◆ **PASSAGE TO READ**:
====================

Every control on this page does one of three things:
- Reduces blast radius. Limiting what each identity can do means a compromised service account cannot touch resources it does not need.
- Reduces exposure. Keeping resources off the public internet and encrypting data at rest and in transit removes entire categories of attack.
- Reduces recovery time. Logging, alerting, and tested backups mean you detect problems faster and recover without guessing.
This checklist is not about perfection. It is about covering the controls that matter most and doing them well.
When to use this checklist
- Before go-live. Run through every section before your first production deployment.
- During a production hardening review. Use it as a structured audit of an existing system.
- During compliance or audit prep. Map each section to your compliance framework’s controls.
- After rapid growth or architecture changes. New services, new team members, and new integrations create drift.
- After inheriting an existing GCP environment. Baseline what is already in place before making changes.
How production security works in GCP
GCP production security is layered. No single control is enough on its own. The layers reinforce each other:
- Identity and access (IAM). Who and what can do things in your project.
- Network exposure. What is reachable from the internet and what is private.
- Secrets and credentials. How passwords, keys, and tokens are stored and delivered.
- Logging and detection. What gets recorded and what triggers an alert.
- Data protection and encryption. How data is protected at rest and in transit.
- Workload and image hardening. How container images and runtimes are secured.
- Organization-level guardrails. Preventive policies that apply across projects.
- Backup and incident readiness. How you recover and investigate when something goes wrong.
The checklist below follows this order. Each section includes what to verify, why it matters, and practical commands where relevant.

====================

◆ **DATA SEGMENT**:
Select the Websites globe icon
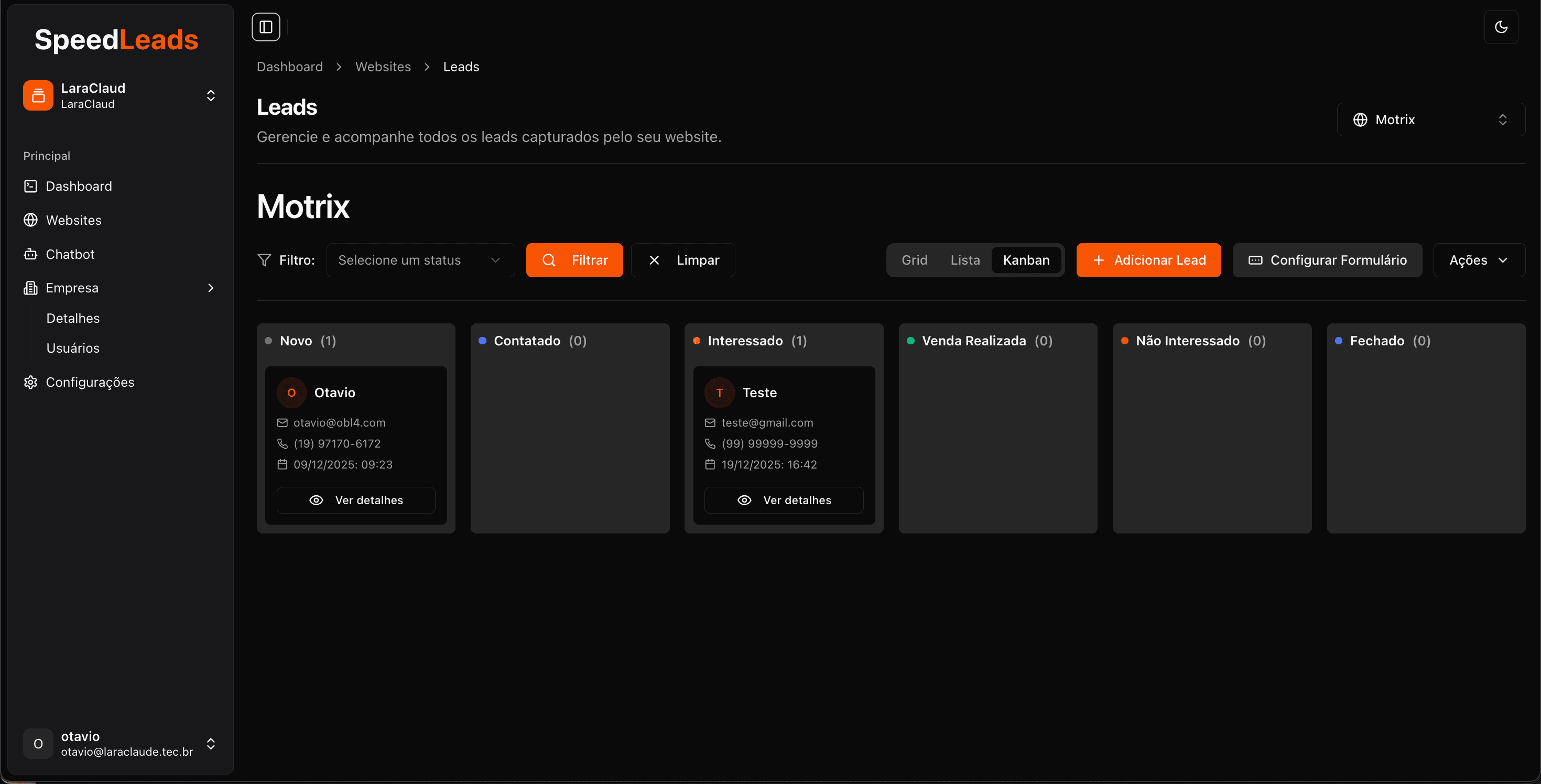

====================

◆ **EXERCISE DESCRIPTION**: Repeat the whole GCP production security checklist introduction word for word, from start to finish.

◆ **THE SOLUTION**:
Every control on this page does one of three things:
- Reduces blast radius. Limiting what each identity can do means a compromised service account cannot touch resources it does not need.
- Reduces exposure. Keeping resources off the public internet and encrypting data at rest and in transit removes entire categories of attack.
- Reduces recovery time. Logging, alerting, and tested backups mean you detect problems faster and recover without guessing.
This checklist is not about perfection. It is about covering the controls that matter most and doing them well.
When to use this checklist
- Before go-live. Run through every section before your first production deployment.
- During a production hardening review. Use it as a structured audit of an existing system.
- During compliance or audit prep. Map each section to your compliance framework’s controls.
- After rapid growth or architecture changes. New services, new team members, and new integrations create drift.
- After inheriting an existing GCP environment. Baseline what is already in place before making changes.
How production security works in GCP
GCP production security is layered. No single control is enough on its own. The layers reinforce each other:
- Identity and access (IAM). Who and what can do things in your project.
- Network exposure. What is reachable from the internet and what is private.
- Secrets and credentials. How passwords, keys, and tokens are stored and delivered.
- Logging and detection. What gets recorded and what triggers an alert.
- Data protection and encryption. How data is protected at rest and in transit.
- Workload and image hardening. How container images and runtimes are secured.
- Organization-level guardrails. Preventive policies that apply across projects.
- Backup and incident readiness. How you recover and investigate when something goes wrong.
The checklist below follows this order. Each section includes what to verify, why it matters, and practical commands where relevant.